[Records taken from a collection]
◇ ◇ ◇ ◇
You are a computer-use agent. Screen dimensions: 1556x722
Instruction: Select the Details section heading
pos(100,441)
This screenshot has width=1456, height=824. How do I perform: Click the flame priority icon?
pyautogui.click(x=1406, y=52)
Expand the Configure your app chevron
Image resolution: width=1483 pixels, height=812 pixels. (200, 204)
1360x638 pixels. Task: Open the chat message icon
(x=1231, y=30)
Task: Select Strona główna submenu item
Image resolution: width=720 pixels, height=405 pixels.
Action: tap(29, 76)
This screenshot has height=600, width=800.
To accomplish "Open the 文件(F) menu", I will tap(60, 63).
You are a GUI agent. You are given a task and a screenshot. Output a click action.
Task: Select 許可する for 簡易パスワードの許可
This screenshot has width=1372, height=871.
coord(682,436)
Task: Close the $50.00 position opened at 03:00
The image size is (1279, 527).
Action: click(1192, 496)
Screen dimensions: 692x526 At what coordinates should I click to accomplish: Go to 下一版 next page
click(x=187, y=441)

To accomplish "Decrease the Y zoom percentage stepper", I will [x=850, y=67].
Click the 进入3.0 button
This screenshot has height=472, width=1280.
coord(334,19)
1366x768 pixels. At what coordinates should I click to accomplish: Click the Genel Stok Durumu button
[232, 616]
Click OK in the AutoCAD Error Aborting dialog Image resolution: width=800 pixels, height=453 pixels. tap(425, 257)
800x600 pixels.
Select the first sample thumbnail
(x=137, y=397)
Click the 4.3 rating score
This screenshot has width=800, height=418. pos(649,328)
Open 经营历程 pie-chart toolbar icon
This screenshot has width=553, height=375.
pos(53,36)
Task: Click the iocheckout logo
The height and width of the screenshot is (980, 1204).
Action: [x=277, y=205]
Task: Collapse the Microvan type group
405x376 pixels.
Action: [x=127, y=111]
◇ ◇ ◇ ◇
Rewrite all of the records above with each "Select" changed to "Choose" and nothing else altered.

▸ Answer for the task:
You are a computer-use agent. Screen dimensions: 1556x722
Instruction: Choose the Details section heading
pos(100,441)
This screenshot has width=1456, height=824. How do I perform: Click the flame priority icon?
pyautogui.click(x=1406, y=52)
Expand the Configure your app chevron
Image resolution: width=1483 pixels, height=812 pixels. (200, 204)
1360x638 pixels. Task: Open the chat message icon
(x=1231, y=30)
Task: Choose Strona główna submenu item
Image resolution: width=720 pixels, height=405 pixels.
Action: tap(29, 76)
This screenshot has height=600, width=800.
To accomplish "Open the 文件(F) menu", I will tap(60, 63).
You are a GUI agent. You are given a task and a screenshot. Output a click action.
Task: Choose 許可する for 簡易パスワードの許可
This screenshot has width=1372, height=871.
coord(682,436)
Task: Close the $50.00 position opened at 03:00
The image size is (1279, 527).
Action: click(1192, 496)
Screen dimensions: 692x526 At what coordinates should I click to accomplish: Go to 下一版 next page
click(x=187, y=441)

To accomplish "Decrease the Y zoom percentage stepper", I will [x=850, y=67].
Click the 进入3.0 button
This screenshot has height=472, width=1280.
coord(334,19)
1366x768 pixels. At what coordinates should I click to accomplish: Click the Genel Stok Durumu button
[232, 616]
Click OK in the AutoCAD Error Aborting dialog Image resolution: width=800 pixels, height=453 pixels. tap(425, 257)
800x600 pixels.
Choose the first sample thumbnail
(x=137, y=397)
Click the 4.3 rating score
This screenshot has width=800, height=418. pos(649,328)
Open 经营历程 pie-chart toolbar icon
This screenshot has width=553, height=375.
pos(53,36)
Task: Click the iocheckout logo
The height and width of the screenshot is (980, 1204).
Action: [x=277, y=205]
Task: Collapse the Microvan type group
405x376 pixels.
Action: [x=127, y=111]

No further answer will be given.